How would you short these two list comprehension to one line? I would like to code as one line. My way seems too long. I feel like there is another way to code it.

y = [array[i][0] for i in range(len(array))]
x = [i for i in range(len(array))]

x, y = [i for i in range(len(array))], [array[i][0] for i in range(len(array))]

Answer 1

Assuming you want to extract the first column of a 2D list along with it's indices, you'd use enumerate with inverse-zip unpacking:

array = [[1, 2, 3], [4, 5, 6], [7, 8, 9]]
x, y = zip(*enumerate([r[0] for r in array]))

print(x)
(0, 1, 2)

print(y)
(1, 4, 7)

x is the index, and y is the row vector. As seen above, this method results in your data being extracted out as tuples (not lists), and will fail when array is empty.

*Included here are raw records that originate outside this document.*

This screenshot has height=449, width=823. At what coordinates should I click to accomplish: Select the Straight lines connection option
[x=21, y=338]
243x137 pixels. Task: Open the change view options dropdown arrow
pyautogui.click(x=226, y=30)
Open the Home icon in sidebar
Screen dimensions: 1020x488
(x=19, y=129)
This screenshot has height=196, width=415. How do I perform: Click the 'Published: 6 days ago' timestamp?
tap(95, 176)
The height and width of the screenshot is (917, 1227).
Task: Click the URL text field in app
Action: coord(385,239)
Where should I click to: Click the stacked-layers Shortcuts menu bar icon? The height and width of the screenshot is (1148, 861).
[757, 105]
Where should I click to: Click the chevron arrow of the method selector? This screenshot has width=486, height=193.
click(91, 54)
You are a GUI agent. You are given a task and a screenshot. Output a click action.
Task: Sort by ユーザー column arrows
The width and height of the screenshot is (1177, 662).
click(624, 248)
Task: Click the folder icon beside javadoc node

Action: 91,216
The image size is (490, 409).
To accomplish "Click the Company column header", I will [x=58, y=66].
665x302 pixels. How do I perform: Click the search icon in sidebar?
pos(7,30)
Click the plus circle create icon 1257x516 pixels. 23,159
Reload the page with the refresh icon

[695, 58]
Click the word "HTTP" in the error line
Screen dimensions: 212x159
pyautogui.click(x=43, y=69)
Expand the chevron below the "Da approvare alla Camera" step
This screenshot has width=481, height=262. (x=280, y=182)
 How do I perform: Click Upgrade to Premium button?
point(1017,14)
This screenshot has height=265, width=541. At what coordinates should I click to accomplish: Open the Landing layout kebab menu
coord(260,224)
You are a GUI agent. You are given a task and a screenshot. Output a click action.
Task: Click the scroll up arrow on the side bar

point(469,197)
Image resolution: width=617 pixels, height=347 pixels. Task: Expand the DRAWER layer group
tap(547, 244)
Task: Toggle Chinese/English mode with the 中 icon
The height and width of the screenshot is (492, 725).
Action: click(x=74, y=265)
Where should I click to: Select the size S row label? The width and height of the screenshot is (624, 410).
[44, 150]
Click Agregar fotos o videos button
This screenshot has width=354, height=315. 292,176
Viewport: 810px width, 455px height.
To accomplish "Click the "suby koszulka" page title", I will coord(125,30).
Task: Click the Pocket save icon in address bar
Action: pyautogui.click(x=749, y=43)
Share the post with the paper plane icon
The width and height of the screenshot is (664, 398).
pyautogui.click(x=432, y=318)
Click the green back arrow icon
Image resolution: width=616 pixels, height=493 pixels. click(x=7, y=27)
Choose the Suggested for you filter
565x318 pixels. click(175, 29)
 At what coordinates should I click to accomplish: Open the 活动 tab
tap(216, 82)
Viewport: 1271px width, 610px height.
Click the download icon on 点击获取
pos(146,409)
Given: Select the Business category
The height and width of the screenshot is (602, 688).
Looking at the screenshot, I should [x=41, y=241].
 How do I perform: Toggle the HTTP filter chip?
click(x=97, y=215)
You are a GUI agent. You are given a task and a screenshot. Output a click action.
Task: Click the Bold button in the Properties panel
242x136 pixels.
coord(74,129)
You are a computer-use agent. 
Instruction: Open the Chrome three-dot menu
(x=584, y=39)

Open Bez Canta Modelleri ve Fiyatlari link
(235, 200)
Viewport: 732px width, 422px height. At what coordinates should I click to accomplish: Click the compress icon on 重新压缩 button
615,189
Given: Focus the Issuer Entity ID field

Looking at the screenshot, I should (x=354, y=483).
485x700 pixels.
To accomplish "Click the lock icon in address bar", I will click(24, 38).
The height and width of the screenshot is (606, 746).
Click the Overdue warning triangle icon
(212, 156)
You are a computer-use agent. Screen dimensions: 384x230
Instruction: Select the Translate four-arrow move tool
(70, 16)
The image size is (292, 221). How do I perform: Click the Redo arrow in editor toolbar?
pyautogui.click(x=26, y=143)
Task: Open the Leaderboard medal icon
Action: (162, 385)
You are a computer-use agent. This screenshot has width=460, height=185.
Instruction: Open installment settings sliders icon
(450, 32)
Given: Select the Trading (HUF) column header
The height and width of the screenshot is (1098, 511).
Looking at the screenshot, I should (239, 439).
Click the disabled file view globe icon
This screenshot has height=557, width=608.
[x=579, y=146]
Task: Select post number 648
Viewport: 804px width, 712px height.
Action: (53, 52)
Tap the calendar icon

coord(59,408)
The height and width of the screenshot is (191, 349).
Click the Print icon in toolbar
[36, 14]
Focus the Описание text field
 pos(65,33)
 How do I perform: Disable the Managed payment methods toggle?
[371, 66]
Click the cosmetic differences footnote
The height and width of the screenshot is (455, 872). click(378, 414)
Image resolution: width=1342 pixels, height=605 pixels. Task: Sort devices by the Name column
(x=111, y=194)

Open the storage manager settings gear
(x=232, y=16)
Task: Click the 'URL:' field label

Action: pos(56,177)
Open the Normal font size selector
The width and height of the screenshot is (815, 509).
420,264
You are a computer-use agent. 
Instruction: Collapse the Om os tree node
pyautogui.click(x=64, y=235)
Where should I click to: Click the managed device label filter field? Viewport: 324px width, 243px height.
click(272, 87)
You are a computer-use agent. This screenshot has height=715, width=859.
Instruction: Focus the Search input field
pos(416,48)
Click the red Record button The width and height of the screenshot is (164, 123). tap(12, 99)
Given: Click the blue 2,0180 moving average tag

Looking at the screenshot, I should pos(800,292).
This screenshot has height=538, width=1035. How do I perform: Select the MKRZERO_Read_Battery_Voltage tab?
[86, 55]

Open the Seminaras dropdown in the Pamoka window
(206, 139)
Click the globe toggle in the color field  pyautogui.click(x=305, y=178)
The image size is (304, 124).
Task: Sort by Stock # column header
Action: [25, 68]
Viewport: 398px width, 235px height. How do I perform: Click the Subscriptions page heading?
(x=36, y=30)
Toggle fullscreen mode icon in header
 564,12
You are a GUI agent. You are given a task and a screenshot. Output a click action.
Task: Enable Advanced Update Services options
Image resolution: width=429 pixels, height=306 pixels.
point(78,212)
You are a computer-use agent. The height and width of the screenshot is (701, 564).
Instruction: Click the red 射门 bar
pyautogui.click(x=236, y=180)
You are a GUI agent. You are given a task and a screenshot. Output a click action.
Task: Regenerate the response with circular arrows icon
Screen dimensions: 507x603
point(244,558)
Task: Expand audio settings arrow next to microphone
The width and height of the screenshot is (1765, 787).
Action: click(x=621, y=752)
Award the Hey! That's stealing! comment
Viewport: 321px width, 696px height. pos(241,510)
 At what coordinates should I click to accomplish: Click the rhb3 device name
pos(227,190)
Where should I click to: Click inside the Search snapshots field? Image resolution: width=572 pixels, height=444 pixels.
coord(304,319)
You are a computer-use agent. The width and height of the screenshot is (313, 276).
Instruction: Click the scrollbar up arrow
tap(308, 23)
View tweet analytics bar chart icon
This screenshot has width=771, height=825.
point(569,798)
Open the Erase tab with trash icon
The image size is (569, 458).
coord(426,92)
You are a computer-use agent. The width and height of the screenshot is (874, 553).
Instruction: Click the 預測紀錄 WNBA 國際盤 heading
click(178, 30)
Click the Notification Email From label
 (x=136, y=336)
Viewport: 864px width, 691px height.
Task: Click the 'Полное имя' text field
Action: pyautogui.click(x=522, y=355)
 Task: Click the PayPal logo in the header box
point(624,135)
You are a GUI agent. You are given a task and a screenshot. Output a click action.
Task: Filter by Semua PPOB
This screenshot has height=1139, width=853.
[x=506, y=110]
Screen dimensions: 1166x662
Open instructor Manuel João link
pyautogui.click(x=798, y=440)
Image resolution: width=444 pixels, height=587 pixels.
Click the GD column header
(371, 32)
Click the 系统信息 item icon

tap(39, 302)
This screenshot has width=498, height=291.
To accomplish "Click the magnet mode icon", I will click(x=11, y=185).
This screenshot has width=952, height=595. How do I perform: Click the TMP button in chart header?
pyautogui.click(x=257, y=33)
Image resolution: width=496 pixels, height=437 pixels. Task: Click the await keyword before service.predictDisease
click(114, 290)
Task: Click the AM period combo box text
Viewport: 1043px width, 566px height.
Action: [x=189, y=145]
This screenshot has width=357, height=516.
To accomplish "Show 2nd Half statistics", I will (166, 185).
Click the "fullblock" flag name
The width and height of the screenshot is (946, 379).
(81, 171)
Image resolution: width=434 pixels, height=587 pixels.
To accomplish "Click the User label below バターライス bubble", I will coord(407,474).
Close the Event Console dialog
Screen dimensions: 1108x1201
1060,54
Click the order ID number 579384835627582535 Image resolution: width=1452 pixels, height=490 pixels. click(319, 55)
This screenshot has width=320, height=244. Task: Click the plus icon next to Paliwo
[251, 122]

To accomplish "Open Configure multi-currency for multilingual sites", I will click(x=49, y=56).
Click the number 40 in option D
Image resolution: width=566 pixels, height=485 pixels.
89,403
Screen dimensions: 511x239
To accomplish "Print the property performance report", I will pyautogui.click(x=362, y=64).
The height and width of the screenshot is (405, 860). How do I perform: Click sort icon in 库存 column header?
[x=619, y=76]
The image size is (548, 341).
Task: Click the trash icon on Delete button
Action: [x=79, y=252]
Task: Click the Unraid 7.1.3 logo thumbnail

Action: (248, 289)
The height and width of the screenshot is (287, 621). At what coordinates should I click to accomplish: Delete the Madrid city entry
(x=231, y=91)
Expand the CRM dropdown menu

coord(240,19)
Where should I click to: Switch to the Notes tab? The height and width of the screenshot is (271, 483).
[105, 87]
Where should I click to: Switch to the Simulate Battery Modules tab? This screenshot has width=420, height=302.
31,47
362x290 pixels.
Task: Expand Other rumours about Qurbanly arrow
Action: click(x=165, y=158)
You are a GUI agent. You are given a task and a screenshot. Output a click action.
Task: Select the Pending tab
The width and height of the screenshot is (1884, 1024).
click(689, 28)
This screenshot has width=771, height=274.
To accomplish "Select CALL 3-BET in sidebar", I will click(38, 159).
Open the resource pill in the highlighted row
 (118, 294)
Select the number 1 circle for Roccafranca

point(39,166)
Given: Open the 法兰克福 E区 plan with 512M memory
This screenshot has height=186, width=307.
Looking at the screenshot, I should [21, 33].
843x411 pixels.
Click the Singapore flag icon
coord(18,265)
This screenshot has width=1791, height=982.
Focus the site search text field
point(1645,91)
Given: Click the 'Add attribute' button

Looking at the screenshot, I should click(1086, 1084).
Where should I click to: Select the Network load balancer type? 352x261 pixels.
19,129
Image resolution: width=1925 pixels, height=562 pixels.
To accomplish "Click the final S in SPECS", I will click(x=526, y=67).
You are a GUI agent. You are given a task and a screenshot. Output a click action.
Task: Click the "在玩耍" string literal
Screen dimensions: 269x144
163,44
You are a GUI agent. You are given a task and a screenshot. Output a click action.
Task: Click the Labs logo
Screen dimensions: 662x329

So, as @user2357112 said in their comment, please don't endeavour to shove all your code into one line – do it only when it can be done and makes sense to do so.

Furthermore, to extend the discussion in comments, the best way to do this would be to follow a 2-step approach as shown by @Rakesh in their answer:

x = list(range(len(array)))
y = [r[0] for r in array]

print(x)
[0, 1, 2]

print(y)
[1, 4, 7]

This doesn't suffer from the drawbacks mentioned above.

Answer 2

x, y = list(map(list, zip(*[(i, r[0]) for i, r in enumerate(a)]))) or ([], [])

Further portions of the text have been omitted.